Pity the Pongo who tries to go on a diet. Scientists announced this week that orangutans (their genus name is Pongo) have the slowest metabolism of almost any mammal. Pound for pound, they use less energy than mammals "including sedentary humans," as researchers noted with amazement.

How do you measure an orangutan's energy use? First, you feed it heavy water. Then you need to get it to pee in a cup. Luckily, captive orangutans at the Great Ape Trust in Iowa are pretty agreeable. "We walked around with some little paper Dixie cups and just held them under the ape and asked them if they would pee in the cup for us," says Washington University anthropologist Herman Pontzer.
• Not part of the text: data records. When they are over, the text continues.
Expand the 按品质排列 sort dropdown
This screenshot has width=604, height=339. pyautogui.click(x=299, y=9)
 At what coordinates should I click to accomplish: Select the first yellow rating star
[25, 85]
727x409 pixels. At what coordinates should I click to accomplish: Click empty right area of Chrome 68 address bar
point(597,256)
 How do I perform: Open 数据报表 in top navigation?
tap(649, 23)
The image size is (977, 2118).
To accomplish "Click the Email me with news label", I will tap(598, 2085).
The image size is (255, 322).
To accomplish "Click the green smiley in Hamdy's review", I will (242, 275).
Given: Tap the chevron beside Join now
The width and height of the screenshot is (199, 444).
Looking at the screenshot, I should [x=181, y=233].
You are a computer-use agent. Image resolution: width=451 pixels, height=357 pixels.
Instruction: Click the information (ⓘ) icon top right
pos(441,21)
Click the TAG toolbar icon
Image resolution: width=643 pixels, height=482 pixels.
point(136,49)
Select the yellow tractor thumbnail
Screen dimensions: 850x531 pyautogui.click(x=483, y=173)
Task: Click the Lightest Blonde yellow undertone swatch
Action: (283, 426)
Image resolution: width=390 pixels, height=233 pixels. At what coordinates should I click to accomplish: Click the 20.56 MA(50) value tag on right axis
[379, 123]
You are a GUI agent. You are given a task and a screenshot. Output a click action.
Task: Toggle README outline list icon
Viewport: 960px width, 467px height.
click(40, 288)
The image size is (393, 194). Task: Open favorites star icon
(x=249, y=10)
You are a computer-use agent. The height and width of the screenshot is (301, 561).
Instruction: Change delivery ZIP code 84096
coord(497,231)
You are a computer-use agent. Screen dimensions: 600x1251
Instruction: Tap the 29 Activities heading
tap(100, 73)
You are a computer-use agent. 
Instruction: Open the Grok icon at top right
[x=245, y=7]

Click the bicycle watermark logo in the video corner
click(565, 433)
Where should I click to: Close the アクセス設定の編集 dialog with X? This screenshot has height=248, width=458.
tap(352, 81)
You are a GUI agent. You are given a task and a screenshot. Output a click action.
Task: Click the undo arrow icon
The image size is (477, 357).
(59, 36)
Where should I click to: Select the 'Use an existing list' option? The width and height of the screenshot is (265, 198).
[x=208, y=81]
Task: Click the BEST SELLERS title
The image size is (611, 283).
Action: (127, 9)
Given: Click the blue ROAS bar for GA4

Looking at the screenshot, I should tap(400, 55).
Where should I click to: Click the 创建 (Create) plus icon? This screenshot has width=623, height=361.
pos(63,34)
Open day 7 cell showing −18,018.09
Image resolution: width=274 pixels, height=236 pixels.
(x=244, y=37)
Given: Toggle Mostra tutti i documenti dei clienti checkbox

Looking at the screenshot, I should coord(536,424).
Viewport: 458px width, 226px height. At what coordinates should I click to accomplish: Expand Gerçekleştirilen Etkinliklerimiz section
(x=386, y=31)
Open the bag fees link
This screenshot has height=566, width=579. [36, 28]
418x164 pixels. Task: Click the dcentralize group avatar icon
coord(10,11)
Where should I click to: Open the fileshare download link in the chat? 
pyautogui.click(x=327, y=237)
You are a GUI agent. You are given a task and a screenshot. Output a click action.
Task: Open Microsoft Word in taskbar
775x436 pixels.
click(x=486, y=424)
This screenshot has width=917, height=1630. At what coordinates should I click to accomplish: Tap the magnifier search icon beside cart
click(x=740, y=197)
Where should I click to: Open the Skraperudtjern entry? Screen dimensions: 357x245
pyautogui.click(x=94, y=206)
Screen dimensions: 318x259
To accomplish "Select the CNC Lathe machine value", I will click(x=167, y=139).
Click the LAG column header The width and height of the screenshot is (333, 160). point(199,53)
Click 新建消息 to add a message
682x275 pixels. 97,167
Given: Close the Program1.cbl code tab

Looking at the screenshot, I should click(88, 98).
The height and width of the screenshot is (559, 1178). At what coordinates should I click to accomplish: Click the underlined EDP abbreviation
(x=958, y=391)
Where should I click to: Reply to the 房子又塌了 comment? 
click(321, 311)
Pontzer thinks orangutans have evolved super-slow metabolisms because, in the wild, they survive on fruit that can be scarce for much of the year. I'd be interested to know, though, how similar the captive orangutans really are to wild ones. The researchers say that the captive orangutans have "activity levels similar to orangutans in the wild." But surely there are other factors that could affect the metabolism of these animals, which are close relatives to humans. The types of activity they get, their stress levels, the regularity of their feeding, and their degree of interaction with other orangutans must all be different in captivity from in the wild. Just think of all the factors (according to your average women's interest magazine, anyway) that can affect human metabolism!

Even if the captive apes have a slower metabolism than their wild counterparts, it's still an impressive feat. The only mammal with a slower measured metabolism is the tree sloth. Like an orangutan, a sloth hangs out in trees a lot (often upside-down, in the case of the sloth) and has goofily long arms. Both animals are big dozers.

The sloth moves at an especially unhurried pace: somewhere around 2 meters per minute. So much for cardio!